Владимир Леви - MEMENTO, книга перехода
Деревья снова зазеленеют. А мы – как захотим и как сможем. Да, с обретением жизненного опыта люди оказываются для нас все более предсказуемыми. Но если опыт не превращать в шоры или темные очки на глазах, если смотреть пристально и не уставать вникать, если на грубых булыжниках общей схемы не отрекаться от стебельков неповторимых нюансов… Тогда все больше открывается тайн, и сама предсказуемость получает восклицательный знак откровения.

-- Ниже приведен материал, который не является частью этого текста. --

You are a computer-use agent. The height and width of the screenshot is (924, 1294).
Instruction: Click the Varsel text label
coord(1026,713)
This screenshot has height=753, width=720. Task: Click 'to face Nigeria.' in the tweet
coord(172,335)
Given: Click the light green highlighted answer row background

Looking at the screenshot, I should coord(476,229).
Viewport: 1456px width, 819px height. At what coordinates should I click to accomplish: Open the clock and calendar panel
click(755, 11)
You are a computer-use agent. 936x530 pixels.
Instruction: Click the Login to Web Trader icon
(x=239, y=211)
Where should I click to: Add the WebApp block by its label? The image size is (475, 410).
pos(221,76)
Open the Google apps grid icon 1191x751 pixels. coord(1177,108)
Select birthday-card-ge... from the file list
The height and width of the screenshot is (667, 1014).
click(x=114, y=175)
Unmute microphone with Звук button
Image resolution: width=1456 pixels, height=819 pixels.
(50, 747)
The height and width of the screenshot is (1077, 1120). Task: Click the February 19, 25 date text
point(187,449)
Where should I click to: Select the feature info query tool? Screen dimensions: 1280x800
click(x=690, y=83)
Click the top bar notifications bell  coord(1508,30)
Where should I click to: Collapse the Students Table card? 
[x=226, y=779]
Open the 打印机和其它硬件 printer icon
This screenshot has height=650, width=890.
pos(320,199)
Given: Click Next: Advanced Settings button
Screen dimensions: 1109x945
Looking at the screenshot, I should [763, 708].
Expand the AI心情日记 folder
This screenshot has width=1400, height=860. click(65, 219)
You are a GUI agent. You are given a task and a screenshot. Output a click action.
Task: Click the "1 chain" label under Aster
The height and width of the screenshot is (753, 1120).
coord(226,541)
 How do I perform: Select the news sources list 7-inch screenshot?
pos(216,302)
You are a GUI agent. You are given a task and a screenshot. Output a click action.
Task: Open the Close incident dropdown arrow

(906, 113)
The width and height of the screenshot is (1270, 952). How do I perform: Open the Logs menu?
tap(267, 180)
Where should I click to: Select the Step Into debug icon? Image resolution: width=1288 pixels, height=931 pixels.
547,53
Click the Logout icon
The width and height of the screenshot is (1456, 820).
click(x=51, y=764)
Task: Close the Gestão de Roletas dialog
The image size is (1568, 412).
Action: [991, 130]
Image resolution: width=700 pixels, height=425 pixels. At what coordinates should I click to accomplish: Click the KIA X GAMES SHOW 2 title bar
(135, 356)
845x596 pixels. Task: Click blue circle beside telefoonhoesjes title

Полтакта в пьесе мироздания – мощный образ. Ваш покорный слуга претендует на четверть ноты, и это знаете много как?!
Жить – идти долго? Да, бесконечно долго.
Почему время скудеет? Потому что за себя держимся и утрачиваем любопытство. Жить – идти непонятно куда?.. Да, как в Космосе. Если есть крылья, зачем дорога? А если нет крыльев – дорога обманет.
Давно и я всматриваюсь в происходящую вокруг и во мне жизнь как бы из иномирия – так, словно меня в этой жизни в качестве ее участника больше нет. И явственно чувствую, что при таком материальном отсутствии неизбежно возникает присутствие, но другое. Имею и опыт телесного почти-небытия (травматической комы), в котором другое присутствие – неощутимо-проникающее, всебытийное – обозначилось четко.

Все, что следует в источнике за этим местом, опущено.